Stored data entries
┌──
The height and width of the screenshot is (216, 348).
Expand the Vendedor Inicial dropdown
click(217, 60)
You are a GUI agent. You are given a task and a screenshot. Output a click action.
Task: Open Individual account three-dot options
└──
┌──
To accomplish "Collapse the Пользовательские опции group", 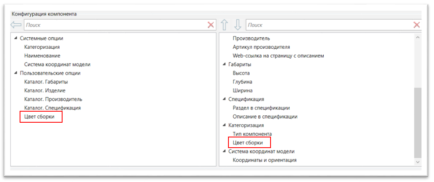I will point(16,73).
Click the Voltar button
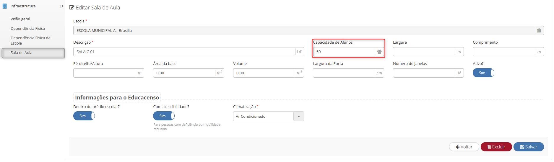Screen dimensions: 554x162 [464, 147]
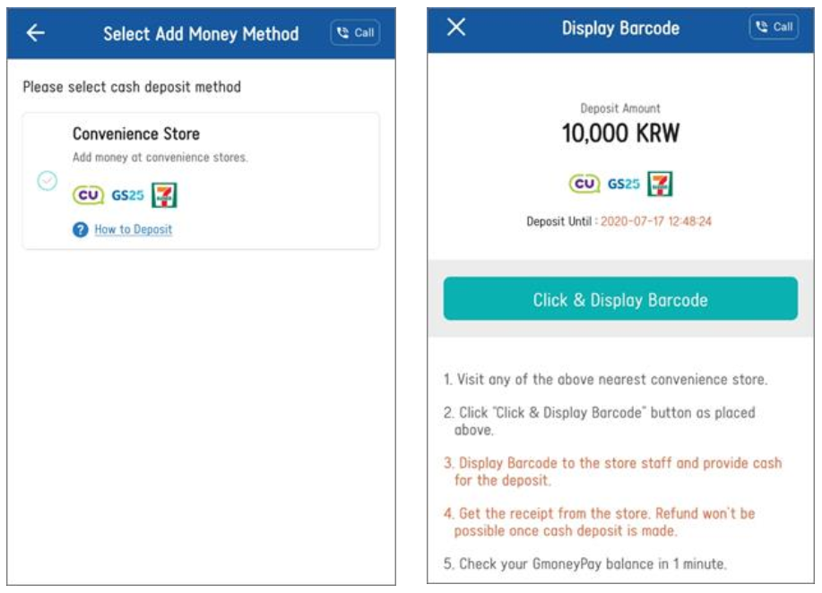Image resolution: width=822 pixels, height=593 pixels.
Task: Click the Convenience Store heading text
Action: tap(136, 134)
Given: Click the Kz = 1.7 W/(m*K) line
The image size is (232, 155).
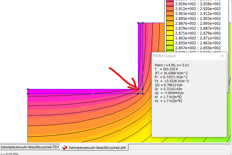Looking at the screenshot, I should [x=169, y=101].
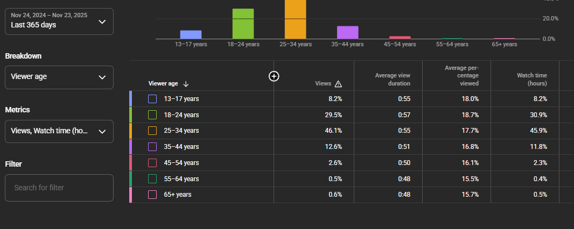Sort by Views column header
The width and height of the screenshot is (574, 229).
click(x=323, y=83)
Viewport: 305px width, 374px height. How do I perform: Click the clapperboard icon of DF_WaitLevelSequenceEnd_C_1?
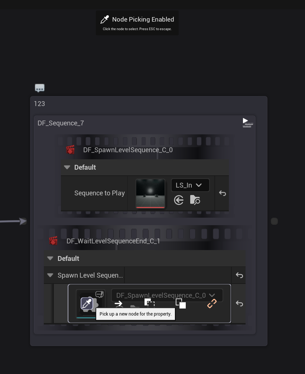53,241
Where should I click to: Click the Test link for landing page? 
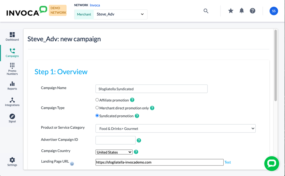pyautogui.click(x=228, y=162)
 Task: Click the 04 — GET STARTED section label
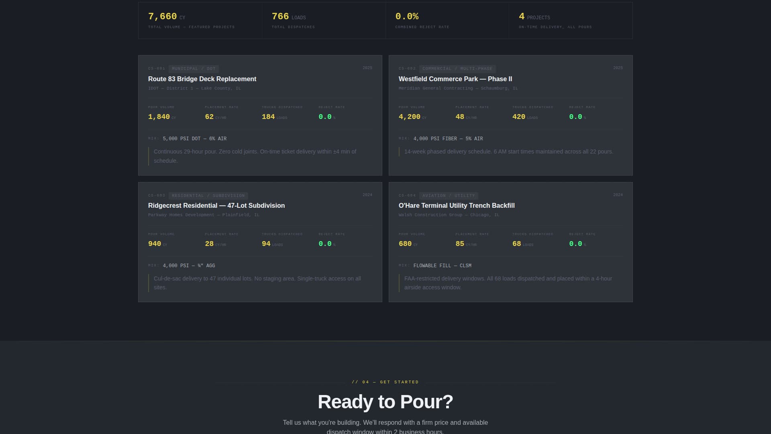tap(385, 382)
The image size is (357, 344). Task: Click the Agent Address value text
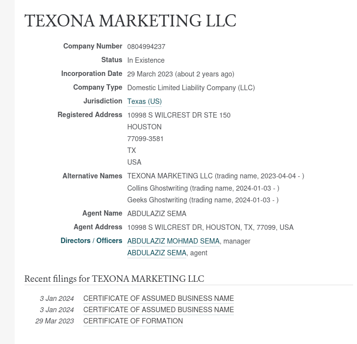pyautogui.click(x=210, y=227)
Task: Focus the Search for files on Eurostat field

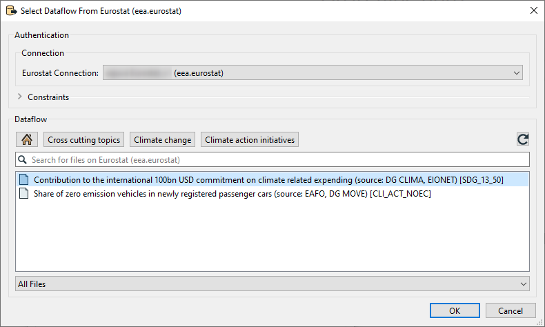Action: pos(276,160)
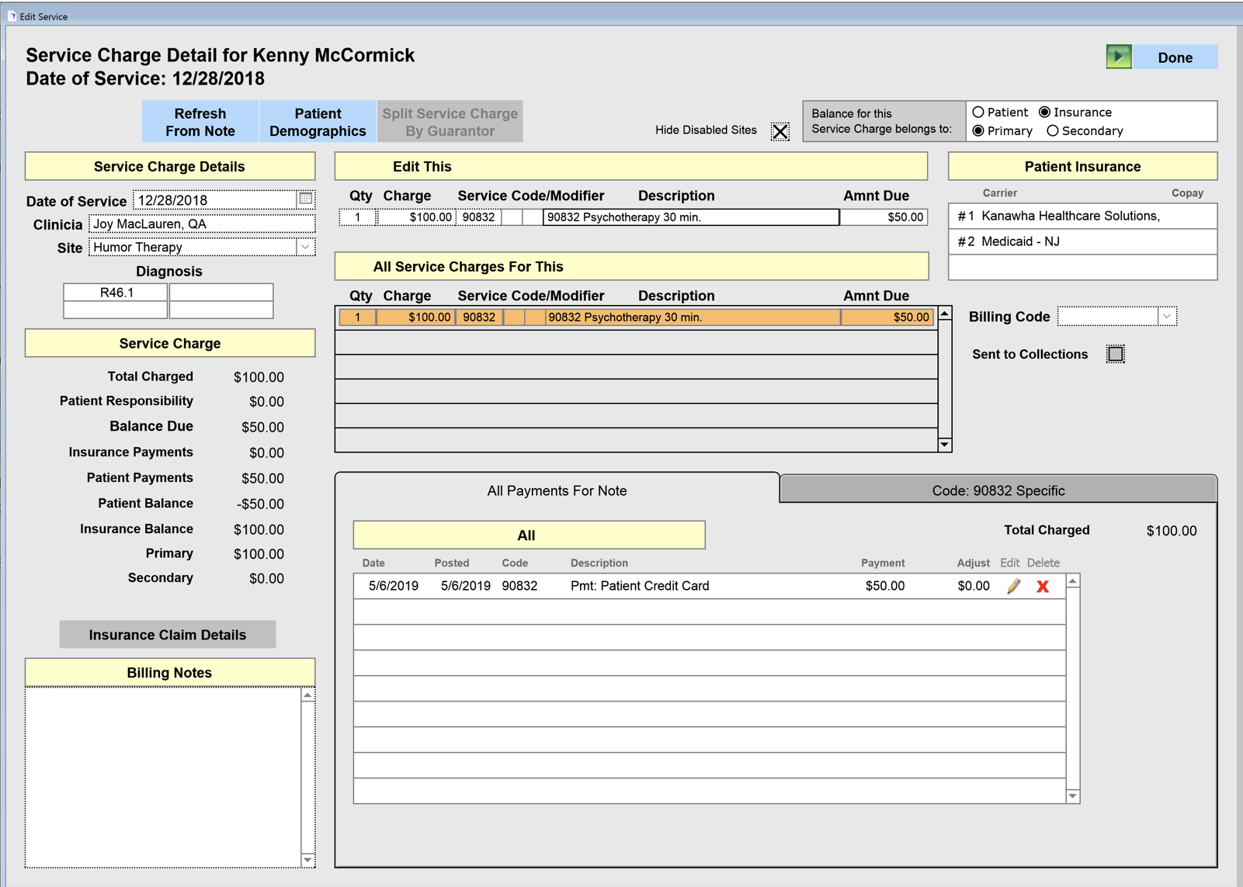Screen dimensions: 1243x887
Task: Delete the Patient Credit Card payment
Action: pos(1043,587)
└──
Aim of the task — Would you retype the lines above from the one with "The height and" down to the one with "Task: Open Individual", word for word, both ends included and no other lines?

Answer section —
The height and width of the screenshot is (216, 348).
Expand the Vendedor Inicial dropdown
click(217, 60)
You are a GUI agent. You are given a task and a screenshot. Output a click action.
Task: Open Individual account three-dot options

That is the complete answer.